[Opening Given data section]

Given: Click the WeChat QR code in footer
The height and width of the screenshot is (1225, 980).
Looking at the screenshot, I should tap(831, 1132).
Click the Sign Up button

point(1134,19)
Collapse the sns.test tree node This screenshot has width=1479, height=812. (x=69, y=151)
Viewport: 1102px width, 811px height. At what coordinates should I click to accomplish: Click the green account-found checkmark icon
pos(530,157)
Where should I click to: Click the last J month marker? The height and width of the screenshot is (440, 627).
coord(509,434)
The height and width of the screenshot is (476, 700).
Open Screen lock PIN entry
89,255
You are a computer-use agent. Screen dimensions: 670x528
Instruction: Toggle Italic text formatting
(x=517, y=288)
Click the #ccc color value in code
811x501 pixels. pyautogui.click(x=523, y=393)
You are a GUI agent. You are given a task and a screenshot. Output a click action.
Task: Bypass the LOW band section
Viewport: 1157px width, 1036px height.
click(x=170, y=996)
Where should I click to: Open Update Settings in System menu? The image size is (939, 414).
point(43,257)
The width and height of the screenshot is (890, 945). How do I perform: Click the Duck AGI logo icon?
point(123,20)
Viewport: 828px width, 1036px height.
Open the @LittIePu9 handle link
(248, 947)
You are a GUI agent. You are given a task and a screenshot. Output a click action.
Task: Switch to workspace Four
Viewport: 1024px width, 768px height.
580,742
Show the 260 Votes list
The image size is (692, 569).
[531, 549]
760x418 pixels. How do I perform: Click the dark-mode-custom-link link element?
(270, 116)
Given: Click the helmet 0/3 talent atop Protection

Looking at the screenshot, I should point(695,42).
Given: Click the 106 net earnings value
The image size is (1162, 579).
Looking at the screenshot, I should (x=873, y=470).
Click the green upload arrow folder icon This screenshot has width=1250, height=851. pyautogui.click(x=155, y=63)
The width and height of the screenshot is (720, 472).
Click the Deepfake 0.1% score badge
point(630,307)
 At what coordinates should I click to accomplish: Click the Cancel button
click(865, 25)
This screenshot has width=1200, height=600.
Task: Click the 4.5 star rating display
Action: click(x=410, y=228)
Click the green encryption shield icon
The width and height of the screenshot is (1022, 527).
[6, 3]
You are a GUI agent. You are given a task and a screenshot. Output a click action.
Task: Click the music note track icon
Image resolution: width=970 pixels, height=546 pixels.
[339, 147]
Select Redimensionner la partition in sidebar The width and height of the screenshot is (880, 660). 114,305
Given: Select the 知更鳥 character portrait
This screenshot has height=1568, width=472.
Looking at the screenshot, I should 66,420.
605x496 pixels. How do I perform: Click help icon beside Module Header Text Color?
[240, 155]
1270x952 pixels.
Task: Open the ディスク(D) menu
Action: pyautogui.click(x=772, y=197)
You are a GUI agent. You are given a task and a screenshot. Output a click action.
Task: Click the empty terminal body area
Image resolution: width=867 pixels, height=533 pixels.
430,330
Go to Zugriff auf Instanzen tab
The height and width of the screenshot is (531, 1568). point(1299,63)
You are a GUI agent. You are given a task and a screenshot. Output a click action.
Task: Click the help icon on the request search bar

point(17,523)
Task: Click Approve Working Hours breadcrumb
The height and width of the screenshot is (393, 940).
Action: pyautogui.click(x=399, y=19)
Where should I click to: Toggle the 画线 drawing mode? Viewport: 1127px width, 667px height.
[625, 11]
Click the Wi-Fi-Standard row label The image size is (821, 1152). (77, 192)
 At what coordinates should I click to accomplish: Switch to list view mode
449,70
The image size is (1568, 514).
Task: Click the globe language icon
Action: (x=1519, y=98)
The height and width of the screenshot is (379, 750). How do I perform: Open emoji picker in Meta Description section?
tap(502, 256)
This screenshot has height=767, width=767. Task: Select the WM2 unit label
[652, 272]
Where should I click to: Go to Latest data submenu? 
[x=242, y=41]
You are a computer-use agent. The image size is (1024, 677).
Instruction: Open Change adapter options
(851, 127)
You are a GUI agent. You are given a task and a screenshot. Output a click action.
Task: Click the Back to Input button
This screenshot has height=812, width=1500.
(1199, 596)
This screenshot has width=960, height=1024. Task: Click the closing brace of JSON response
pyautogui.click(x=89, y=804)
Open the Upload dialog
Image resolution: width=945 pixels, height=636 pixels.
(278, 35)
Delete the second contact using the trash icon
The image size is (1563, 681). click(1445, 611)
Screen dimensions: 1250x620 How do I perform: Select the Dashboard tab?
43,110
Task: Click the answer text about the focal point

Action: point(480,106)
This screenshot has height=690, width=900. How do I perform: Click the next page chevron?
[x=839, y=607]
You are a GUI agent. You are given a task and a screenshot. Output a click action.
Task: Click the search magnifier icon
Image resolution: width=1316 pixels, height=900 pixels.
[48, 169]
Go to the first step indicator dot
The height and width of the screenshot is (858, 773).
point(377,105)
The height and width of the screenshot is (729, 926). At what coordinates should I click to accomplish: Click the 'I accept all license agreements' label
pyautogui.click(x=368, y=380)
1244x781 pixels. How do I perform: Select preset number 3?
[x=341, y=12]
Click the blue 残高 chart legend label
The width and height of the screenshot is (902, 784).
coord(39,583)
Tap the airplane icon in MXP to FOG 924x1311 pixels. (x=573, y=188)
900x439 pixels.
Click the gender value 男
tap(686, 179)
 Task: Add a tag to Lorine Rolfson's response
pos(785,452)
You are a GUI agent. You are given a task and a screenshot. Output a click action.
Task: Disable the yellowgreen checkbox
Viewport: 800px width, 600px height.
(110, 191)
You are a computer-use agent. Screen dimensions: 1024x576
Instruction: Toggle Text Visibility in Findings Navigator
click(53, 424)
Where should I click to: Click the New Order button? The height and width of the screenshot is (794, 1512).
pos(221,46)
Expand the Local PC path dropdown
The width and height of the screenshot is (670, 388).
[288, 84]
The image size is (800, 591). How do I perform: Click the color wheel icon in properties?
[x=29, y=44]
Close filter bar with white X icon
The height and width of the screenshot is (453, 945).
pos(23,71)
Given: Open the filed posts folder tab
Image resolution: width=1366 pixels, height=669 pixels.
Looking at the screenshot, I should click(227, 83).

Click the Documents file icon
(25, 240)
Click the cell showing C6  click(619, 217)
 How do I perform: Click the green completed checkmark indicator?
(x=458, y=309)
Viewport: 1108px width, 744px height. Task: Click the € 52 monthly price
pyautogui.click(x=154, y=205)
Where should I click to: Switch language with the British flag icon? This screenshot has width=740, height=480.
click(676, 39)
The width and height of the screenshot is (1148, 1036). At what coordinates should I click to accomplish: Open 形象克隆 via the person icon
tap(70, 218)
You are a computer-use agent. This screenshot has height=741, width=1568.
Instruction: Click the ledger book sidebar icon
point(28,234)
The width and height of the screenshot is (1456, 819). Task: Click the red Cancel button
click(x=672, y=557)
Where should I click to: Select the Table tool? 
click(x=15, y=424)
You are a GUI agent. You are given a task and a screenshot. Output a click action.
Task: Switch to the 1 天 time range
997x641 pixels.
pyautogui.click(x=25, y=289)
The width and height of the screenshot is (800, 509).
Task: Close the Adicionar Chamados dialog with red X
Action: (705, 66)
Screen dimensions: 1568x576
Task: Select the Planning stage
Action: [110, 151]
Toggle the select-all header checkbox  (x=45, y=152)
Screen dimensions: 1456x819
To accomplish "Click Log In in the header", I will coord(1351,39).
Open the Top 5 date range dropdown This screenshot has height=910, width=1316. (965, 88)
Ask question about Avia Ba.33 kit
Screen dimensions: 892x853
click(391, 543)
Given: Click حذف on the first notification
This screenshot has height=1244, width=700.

[Closing Given data section]

Task instructions:
Copy task for the entries above: every line with the string "range".

Output below:
Task: Switch to the 1 天 time range
Open the Top 5 date range dropdown This screenshot has height=910, width=1316. (965, 88)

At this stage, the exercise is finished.